The Art of Letting Go
I think one of the greatest challenges as a parent is letting your children go. Having spent years nurturing and preparing them to face the world on their own the question still remains: “Will they do the right thing when left to decide for themselves?”
How easy it is to judge others when you are not quite in that situation yet. I remember listening to a girlfriend anguishing over letting her son go off to college and wondering if she was being over-protective by calling him every day. I recollect feeling quite smug about how skillful I would be at allowing my children to move away from me little by little and swore to myself that I would never smother them. However, at that time they were barely teens and I could never have envisaged the agony associated with carrying that promise through!!

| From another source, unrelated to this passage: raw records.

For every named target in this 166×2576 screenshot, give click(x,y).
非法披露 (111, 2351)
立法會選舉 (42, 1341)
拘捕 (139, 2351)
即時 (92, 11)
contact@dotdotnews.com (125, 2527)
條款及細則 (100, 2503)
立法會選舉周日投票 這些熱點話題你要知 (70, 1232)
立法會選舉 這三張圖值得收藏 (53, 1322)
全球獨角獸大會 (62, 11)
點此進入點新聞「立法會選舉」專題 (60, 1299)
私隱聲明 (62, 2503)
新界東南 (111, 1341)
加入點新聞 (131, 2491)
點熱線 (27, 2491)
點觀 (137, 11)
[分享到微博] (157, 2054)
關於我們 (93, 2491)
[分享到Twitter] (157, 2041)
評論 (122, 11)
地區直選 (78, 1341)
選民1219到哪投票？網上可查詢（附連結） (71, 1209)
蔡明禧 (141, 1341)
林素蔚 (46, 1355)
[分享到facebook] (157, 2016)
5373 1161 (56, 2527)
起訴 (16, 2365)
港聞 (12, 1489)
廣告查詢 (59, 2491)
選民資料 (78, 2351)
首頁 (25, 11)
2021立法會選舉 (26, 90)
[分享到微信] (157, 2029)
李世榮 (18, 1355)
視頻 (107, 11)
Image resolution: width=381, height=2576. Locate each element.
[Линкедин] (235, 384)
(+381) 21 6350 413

I have learned several things in trying to accomplish this:
· Showing confidence in your teenager actually empowers them to become trustworthy. I found that, rather than cosseting them, to release them saying, “I trust your judgment here, I know you will make the right decision” actually helped them to live up to my expectations.
· Don’t micromanage them, respect their independence.
· Sometimes when they come to you they just want you to listen and to empathize. Don’t always interrupt with an opinion, they might not be asking for your advice.
· Don’t pry into every call they get or interrogate them when they go out or when they come home. If you constantly do this they will purposely exclude you in order to avoid your endless questions.
· Don’t forget that wonderful proverb, “Train up a child in the way he should go: and when he is old, he will not depart from it.” There maybe some bumps in the road, but we must hold fast to such a wonderful promise.